## Votre objectif
Selon le texte sur la démonstration, de quelles trois choses une démonstration a-t-elle besoin ?

## Extrait de page
-- -- --

Pour comprendre ce qu’on entend par démonstration, il faut qu’on sache d’abord qu’elle est un syllogisme formé de prémisses vraies, immédiates, antérieures, évidentes, et des causes de la conclusion, cette démonstration est la plus probante. Ou bien il est composé de ces prémisses qui tirent le principe de leur connaissance d’autres prémisses vraies et: fondamentales. Celle-ci est moins rigoureuse. De là, il est nécessaire de savoir qu’il faut trois choses pour une démonstration, à savoir: le sujet, l’attribut et la convenance ou la relation. Le sujet est ce à quoi on donne l’attribut. Celui-ci est ce qui peut être en soi, converti dans le sujet, duquel il est affirmé. La démonstration est donc complète et rigoureuse, quand l’attribut est affirmé d’un sujet général par un milieu, lequel est la définition qui explique ce qu’il est et pourquoi il l’est.

Le sujet universel d’un attribut est celui qui peut être converti en son attribut, et qui renferme en lui la raison de son attribut. Ainsi, le triangle est le sujet universel de l’attribut, auquel il appartient d'avoir trois angles, qui peut se changer en son attribut, etc., en sens inverse; le triangle est triangle, parce qu’il a trois angles.

Le sujet particulier est celui qui ne peut pas se changer en son attribut et n’en contient pas la raison, en lui, par exemple, le tringle isocèle; parce qu’il n’est pas isocèle, à cause qu’il a trois angles, parce que tout ce qui a trois angles, n’est pas isocèle; l’isocèle n’étant tel, non parce qu’il a trois angles, mais parce qu’il a trois côtés égaux. La définition exprimant ce qu’est une chose, est la définition par l’essence d’un objet; c’est la définition du sujet comme, par exemple, un triangle est une figure plane renfermée entre trois lignes. La définition, propter quid, ou pourquoi, est la définition pour la cause, qui est la définition de l’attribut, parce que la définition de l’attribut donne la raison de l’application de l’attribut au sujet, qui est la raison d’être de l’attribut. Par exemple: trois angles égaux à deux angles droits, signifient un angle saillant égal à deux angles droits rentrants, opposés entre eux, et pour cela l’attribut manque au triangle par sa définition. Si on demande pourquoi le triangle a, etc., on répondra qu’il a un angle saillant égal à deux droits opposés entre eux; et je dis que la définition expliquant ce qu’est une chose et pourquoi elle est ainsi, est une définition par les opposés. Ainsi il y a dans la définition du sujet et de l’attribut un moyen pour arriver à la définition la plus rigoureuse, qui donne au sujet universel, un attribut propre et adéquate. Par exemple toute figure plane renfermée dans trois lignes, a un angle saillant égal à deux angles rentrants opposés entre eux. Cette majeure renferme le premier mode de parler en soi, qui a lieu quand l’objet signifié est attribué à sa définition; toute figure plane à trois côtés a un angle saillant égal à deux angles rentrants, opposés entre eux. A cette mineure appartient le premier mode, qui a lieu quand la définition ou une partie de la définition du sujet est donnée avec une double raison, comme par exemple, une éclipse de lune, à cause de l’interposition de la terre entre elle et le soleil, et un mort qui a péri parce qu’on l’a tué. L’autre exemple est relatif à la démonstration complète. Tout corps naturel, éclairé par le soleil, privé de lumière par l’interposition de la terre, est éclipsé. La lune est dans ce cas; donc la lune disparaît. Et l’attribut est prouvé par la définition qui explique quoi et comment.

-- -- --

## Entrées de données
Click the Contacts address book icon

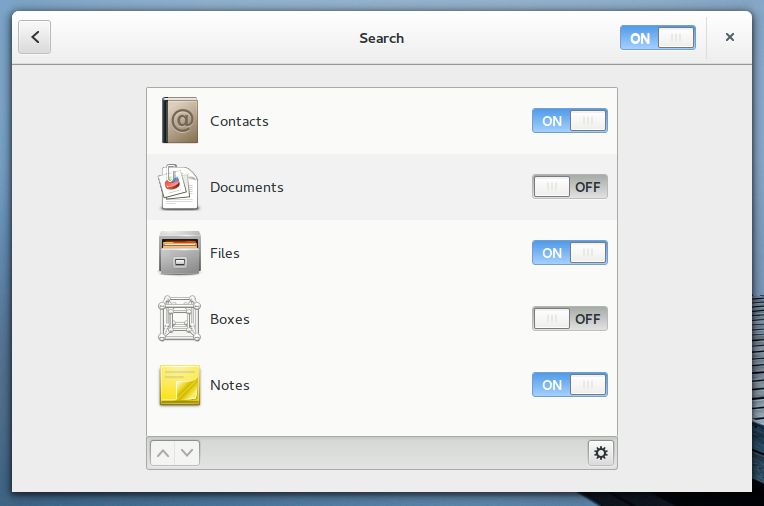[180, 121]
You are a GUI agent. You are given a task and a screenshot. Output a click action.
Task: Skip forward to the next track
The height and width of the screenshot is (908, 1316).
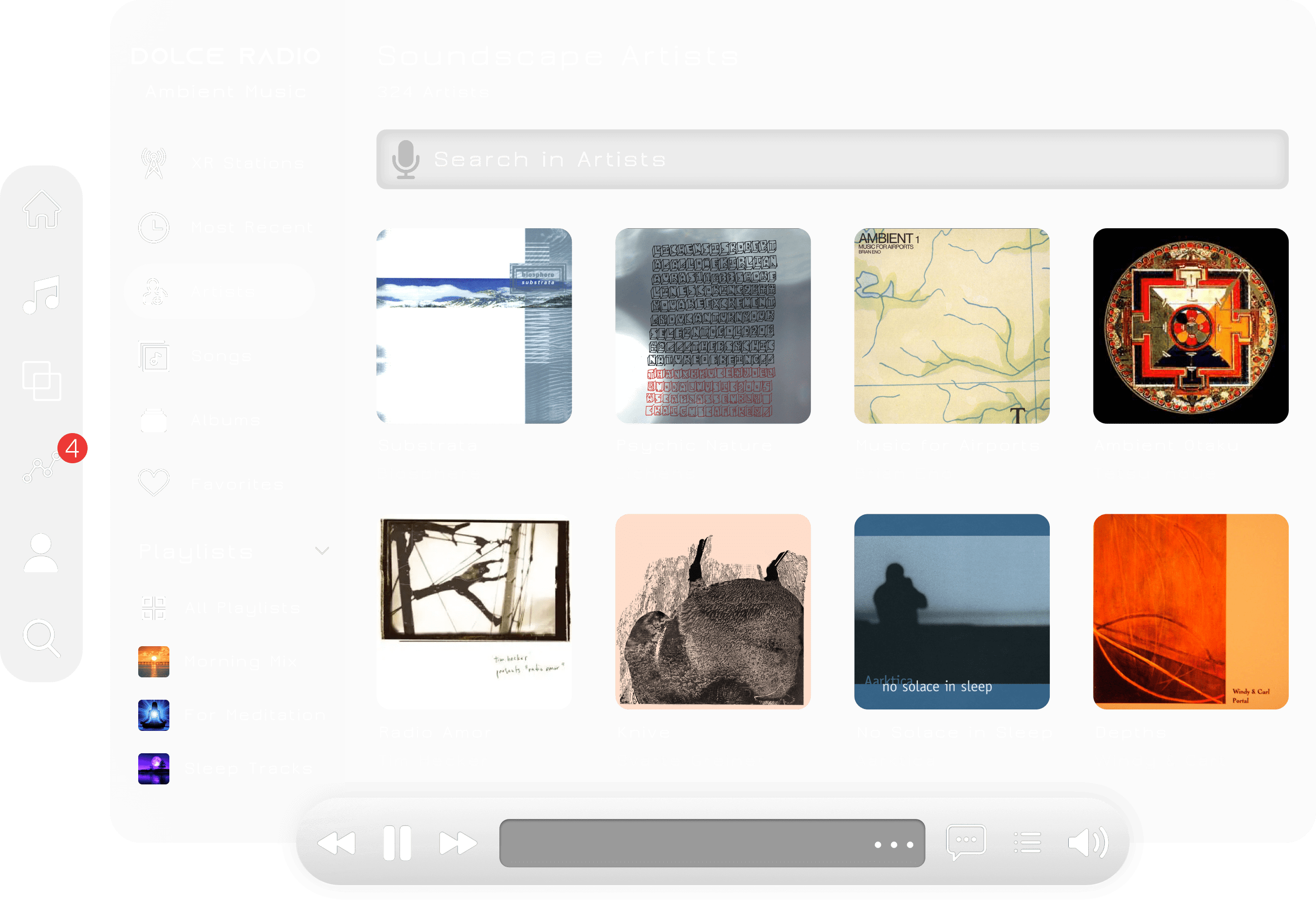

-- -- --

## Réponse à la tâche
Le sujet, l'attribut et la convenance ou la relation.